Sul campanile laterale è installato un orologio meccanico che indica le ore attraverso i quadranti disposti sulle quattro facciate. Al centro della piazza, la cinquecentesca Fontana di Orione, completata da Giovanni Angelo Montorsoli allievo di Michelangelo. Un interessante percorso artistico e culturale è offerto dal Museo Regionale che nella Pinacoteca espone preziose opere tra le quali spiccano il "Polittico di San Gregorio" di Antonello da Messina, la "Adorazione dei Magi" e la "Resurrezione di Lazzaro" del Caravaggio.

Due mari lambiscono questa provincia: il Tirreno e lo Ionio. Entrambe le fasce costiere sono puntellate da graziose località che, oltre alla bellezza della natura, offrono interessanti memorie storiche e artistiche. Tra tutte, Taormina, arroccata su una terrazza a strapiombo sul mare. Alta e rocciosa, interrotta da piccole baie colorate dalla folta macchia mediterranea e dall’azzurro del mare: questo è il paesaggio dove affaccia la signora della costiera ionica, meta di personaggi e uomini illustri. Spettacolare è il Teatro Antico, uno dei più grandi di epoca greco-romana, immerso tra distese di ulivi, aranci e mandorli che inebriano l’aria con i loro profumi. Lo scenario che si apre dietro il palco, con la luna e le stelle che riflettono la loro luce sul mare scuro, incanta lo sguardo.
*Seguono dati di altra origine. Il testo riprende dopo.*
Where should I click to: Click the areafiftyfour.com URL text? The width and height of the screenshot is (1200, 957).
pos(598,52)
Piccoli gioielli d’arte si trovano tra i vicoli e le piazzette dell’antico borgo. Piazza Duomo, ornata dalla fontana del Montorsoli, è dominata dall’antica Cattedrale che richiama, nel disegno esterno, le linee di una fortezza, ingentilite da uno splendido portale del Seicento. Dietro la Chiesa di Santa Caterina si trova l’Odeon, un piccolo teatro di epoca Romana, adibito a rappresentazioni culturali. I paesaggi che circondano Taormina sono splendidi sia verso il mare sia verso l’entroterra, dominato dal possente Etna, che offre la possibilità di entrare in una natura unica nel suo genere, con i colori brillanti della vegetazione interrotti da quelli nerastri delle colate laviche solidificatesi. Grotte e ambienti diversi si susseguono lungo i pendii, attraverso i quali si arriva sulla vetta dove si apre la grande "bocca di fuoco". La costa tirrenica è segnata dal Golfo di Patti che prende il nome dall’omonima località, attrezzata – come gli altri centri balneari – ad offrire una gradevole vacanza di mare. Di fronte, le Eolie, tappa obbligata se si è nella provincia di Messina.
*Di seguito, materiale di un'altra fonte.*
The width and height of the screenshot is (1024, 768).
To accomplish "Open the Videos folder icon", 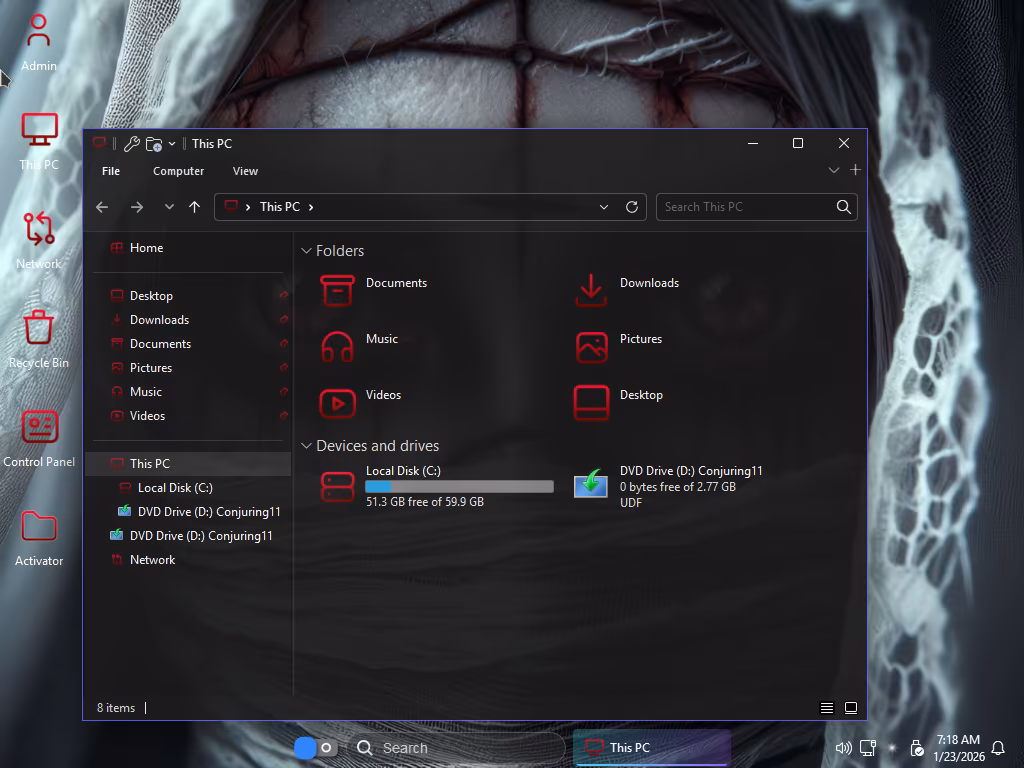I will point(337,402).
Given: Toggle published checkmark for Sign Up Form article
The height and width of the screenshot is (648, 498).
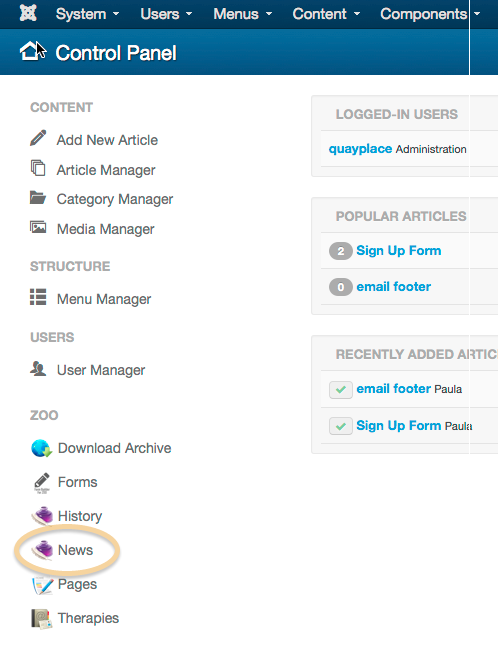Looking at the screenshot, I should pos(341,426).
Un’incredibile sequenza di colori è ciò che vedono i nostri occhi. Un mosaico di tessere variopinte con le sfumature del mare a delinearne il contorno. E per confermare il talento di madre natura, sappiate che anche le Eolie sono opera dei vulcani che, se da una parte distruggono, dall’altra creano capolavori di impareggiabile bellezza. Panarea è il cuore della movida notturna. Stromboli è la forza della natura, con le fiamme incandescenti che fanno a gara con il candore della luna per illuminare la notte. Vulcano è la perla nera dell’arcipelago.Lipari è il "faro" per la luce che irradia dalla sua montagna. Sipari è la terra dei sapori e dei profumi. Filicudi e Alicudi, solitarie e selvagge.